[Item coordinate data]
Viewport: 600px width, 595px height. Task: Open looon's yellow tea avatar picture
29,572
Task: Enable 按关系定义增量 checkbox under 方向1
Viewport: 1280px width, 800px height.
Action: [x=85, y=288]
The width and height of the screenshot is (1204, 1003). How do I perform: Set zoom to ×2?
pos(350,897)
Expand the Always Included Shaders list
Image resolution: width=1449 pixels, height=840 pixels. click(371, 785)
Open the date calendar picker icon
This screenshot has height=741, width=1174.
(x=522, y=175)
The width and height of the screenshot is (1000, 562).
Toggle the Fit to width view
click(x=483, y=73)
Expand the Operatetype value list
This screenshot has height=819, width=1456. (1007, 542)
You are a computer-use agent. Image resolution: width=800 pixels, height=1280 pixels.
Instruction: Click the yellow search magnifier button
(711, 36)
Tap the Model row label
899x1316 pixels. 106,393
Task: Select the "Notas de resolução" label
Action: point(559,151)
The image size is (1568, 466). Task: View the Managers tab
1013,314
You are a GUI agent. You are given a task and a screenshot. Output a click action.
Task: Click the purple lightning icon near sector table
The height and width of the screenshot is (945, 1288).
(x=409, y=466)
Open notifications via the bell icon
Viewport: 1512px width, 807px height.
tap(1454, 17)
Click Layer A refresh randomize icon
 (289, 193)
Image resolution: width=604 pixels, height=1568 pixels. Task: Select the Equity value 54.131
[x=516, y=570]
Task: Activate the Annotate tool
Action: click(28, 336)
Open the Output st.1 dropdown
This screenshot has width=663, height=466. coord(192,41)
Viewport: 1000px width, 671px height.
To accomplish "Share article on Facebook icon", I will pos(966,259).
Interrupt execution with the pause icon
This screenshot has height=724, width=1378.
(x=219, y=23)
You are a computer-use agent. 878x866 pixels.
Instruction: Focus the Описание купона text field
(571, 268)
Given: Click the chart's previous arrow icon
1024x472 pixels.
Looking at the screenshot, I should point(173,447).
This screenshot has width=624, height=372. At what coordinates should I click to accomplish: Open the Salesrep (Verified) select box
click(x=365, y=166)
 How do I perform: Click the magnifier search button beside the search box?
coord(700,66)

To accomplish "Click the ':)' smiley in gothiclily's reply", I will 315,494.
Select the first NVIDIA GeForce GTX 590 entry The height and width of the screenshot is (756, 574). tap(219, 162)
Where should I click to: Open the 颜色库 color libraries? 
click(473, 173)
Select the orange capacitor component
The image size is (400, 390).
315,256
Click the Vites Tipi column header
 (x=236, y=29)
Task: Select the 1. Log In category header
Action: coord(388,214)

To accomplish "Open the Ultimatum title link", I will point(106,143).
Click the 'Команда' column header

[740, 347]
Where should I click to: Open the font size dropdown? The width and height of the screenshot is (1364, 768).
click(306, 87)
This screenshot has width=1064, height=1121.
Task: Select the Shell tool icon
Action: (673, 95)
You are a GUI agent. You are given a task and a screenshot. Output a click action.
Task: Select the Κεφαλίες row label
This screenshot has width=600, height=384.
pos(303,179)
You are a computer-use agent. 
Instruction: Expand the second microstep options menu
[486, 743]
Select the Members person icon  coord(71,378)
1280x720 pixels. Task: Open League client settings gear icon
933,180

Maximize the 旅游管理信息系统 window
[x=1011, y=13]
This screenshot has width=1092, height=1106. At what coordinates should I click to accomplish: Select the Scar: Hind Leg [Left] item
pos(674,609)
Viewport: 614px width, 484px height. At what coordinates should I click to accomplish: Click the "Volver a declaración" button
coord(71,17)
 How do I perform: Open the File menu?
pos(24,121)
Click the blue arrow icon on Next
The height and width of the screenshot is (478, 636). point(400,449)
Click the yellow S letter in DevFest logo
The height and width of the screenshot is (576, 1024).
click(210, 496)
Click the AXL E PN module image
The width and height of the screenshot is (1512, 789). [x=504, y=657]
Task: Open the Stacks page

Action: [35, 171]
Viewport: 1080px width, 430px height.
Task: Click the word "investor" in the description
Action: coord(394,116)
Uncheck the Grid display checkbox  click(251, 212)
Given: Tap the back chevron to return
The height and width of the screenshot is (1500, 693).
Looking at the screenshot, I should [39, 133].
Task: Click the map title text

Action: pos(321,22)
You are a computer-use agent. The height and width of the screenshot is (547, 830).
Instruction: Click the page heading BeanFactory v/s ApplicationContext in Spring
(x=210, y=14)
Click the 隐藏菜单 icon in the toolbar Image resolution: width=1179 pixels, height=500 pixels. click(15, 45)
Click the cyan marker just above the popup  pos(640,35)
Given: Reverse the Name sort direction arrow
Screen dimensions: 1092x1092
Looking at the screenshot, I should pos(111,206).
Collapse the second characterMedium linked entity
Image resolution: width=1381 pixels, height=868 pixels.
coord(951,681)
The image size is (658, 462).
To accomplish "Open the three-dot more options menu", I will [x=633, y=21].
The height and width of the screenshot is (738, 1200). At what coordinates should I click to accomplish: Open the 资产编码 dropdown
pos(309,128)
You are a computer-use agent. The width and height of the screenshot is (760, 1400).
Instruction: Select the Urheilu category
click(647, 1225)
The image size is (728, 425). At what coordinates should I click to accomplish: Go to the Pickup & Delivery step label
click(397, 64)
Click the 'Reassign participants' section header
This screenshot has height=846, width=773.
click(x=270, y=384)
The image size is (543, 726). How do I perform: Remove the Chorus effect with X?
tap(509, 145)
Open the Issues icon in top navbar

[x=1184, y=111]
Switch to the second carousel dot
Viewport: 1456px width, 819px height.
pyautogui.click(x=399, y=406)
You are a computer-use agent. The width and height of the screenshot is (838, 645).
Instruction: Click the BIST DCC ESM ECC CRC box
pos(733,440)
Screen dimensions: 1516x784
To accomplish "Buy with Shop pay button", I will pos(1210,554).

**Directions for this task**
Copy out the entries above again word for word, beginning at the line that contains "The width and height of the screenshot is (1204, 1003)." and ending at the line that contains "Looking at the screenshot, I should point(173,447).", with both of those lines included.

**Task solution**
The width and height of the screenshot is (1204, 1003). How do I perform: Set zoom to ×2?
pos(350,897)
Expand the Always Included Shaders list
Image resolution: width=1449 pixels, height=840 pixels. click(371, 785)
Open the date calendar picker icon
This screenshot has height=741, width=1174.
(x=522, y=175)
The width and height of the screenshot is (1000, 562).
Toggle the Fit to width view
click(x=483, y=73)
Expand the Operatetype value list
This screenshot has height=819, width=1456. (1007, 542)
You are a computer-use agent. Image resolution: width=800 pixels, height=1280 pixels.
Instruction: Click the yellow search magnifier button
(711, 36)
Tap the Model row label
899x1316 pixels. 106,393
Task: Select the "Notas de resolução" label
Action: point(559,151)
The image size is (1568, 466). Task: View the Managers tab
1013,314
You are a GUI agent. You are given a task and a screenshot. Output a click action.
Task: Click the purple lightning icon near sector table
The height and width of the screenshot is (945, 1288).
(x=409, y=466)
Open notifications via the bell icon
Viewport: 1512px width, 807px height.
tap(1454, 17)
Click Layer A refresh randomize icon
 (289, 193)
Image resolution: width=604 pixels, height=1568 pixels. Task: Select the Equity value 54.131
[x=516, y=570]
Task: Activate the Annotate tool
Action: click(28, 336)
Open the Output st.1 dropdown
This screenshot has width=663, height=466. coord(192,41)
Viewport: 1000px width, 671px height.
To accomplish "Share article on Facebook icon", I will pos(966,259).
Interrupt execution with the pause icon
This screenshot has height=724, width=1378.
(x=219, y=23)
You are a computer-use agent. 878x866 pixels.
Instruction: Focus the Описание купона text field
(571, 268)
Given: Click the chart's previous arrow icon
1024x472 pixels.
Looking at the screenshot, I should point(173,447).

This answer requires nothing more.